LUCKY PATIENT'S FAMILY SHOWS GRATITUDE TO ORANGE REGIONAL
People know when Marcia Furman is driving through Westtown. Her license plate, 1 LUCKY ME, proclaims not only her casino prowess, but her fortune in being a patient at Orange Regional Medical Center. On not one, but two different occasions, Mrs. Furman received care from Orange Regional that has allowed her to continue her winning streak, in both the casinos as well as in life.
For six months, Mrs. Furman was experiencing pain that would begin in both her hands and travel up her arms simultaneously. The episodes, which occurred at least twice a day, would last about 15 minutes. She visited numerous physicians, including cardiologists and neurologists, who could find nothing wrong with her heart or brain.
Following an electroencephalogram (EEG), Mrs. Furman was waiting at the elevator outside of her physician's office when she began experiencing the all-too-familiar symptoms.
My husband said,"We're going right back in there while this is going on so the doctor can see what is happening," She was immediately monitored for both her brain and heart activity. The physician saw one small irregularity on the EKG test strip and recommended Mrs. Furman be admitted to the Peter Frommer, M.D. Heart Center at Orange Regional Medical Center for a three-day observation period.
As she sat on the edge of her bed in the Heart Center speaking with cardiologist William Gotsis, M.D., FACC, she suffered a massive heart attack.
"I don't remember a thing," Mrs. Furman said of the event. Like most women, she didn't exhibit chest-related heart attack symptoms like pressure or a squeezing pain in the center of the chest or pain that spreads to the neck, shoulder or jaw.
According to Dr. Gotsis, women having heart problems commonly experience shortness of breath, unexplained fatigue, or pressure in the lower chest, which they often mistake for a stomach ailment. Other symptoms might include nausea, dizziness, upper abdominal pressure or discomfort, or back pain.
But Mrs. Furman had experienced none of these. Dr. Gotsis used the cardiac defibrillator to administer shocks to her heart and was able to regain a normal sinus rhythm. Once she was stabilized, she was transported to a facility that provided open heart surgery. She underwent a double coronary bypass.
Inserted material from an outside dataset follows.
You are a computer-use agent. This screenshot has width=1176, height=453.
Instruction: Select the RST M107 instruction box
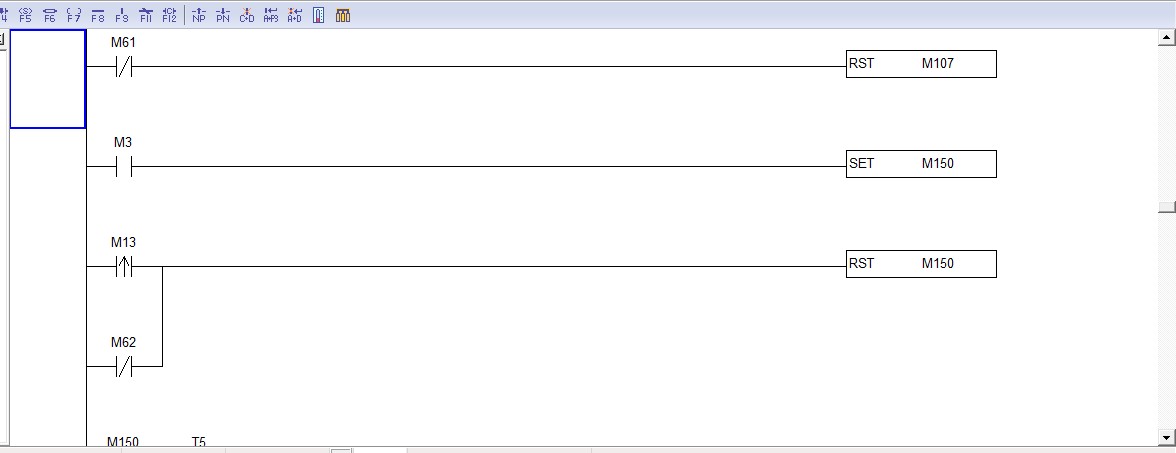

"If you are going to have a heart attack, have it in front of your cardiologist," Mrs. Furman joked. She credits the quick response and professional expertise of Dr. Gotsis and the staff of the Peter Frommer, M.D. Heart Center in saving her life.
Only five years earlier, she found herself in a similar situation when a routine colon screening at Orange Regional uncovered a tumor. Under the direction of Jane Kanowitz, M.D., Mrs. Furman underwent six months of chemotherapy and radiation treatment. Today, she is in full remission from the disease.
"Orange Regional Medical Center has taken such good care of me," Mrs. Furman said. "I am so grateful."
Mrs. Furman's most recent experience allowed her family to show their appreciation to the hospital as well through the Orange Regional Medical Center Foundation's new Grateful Patient Program. The program provides a way to recognize, through financial donations, the exceptional care and excellence in delivery of healthcare services at Orange Regional.
Both her husband and daughter made donations to the program to honor the individuals responsible for providing Mrs. Furman's care, helping to ensure that same level of care remains available for future Orange Regional patients.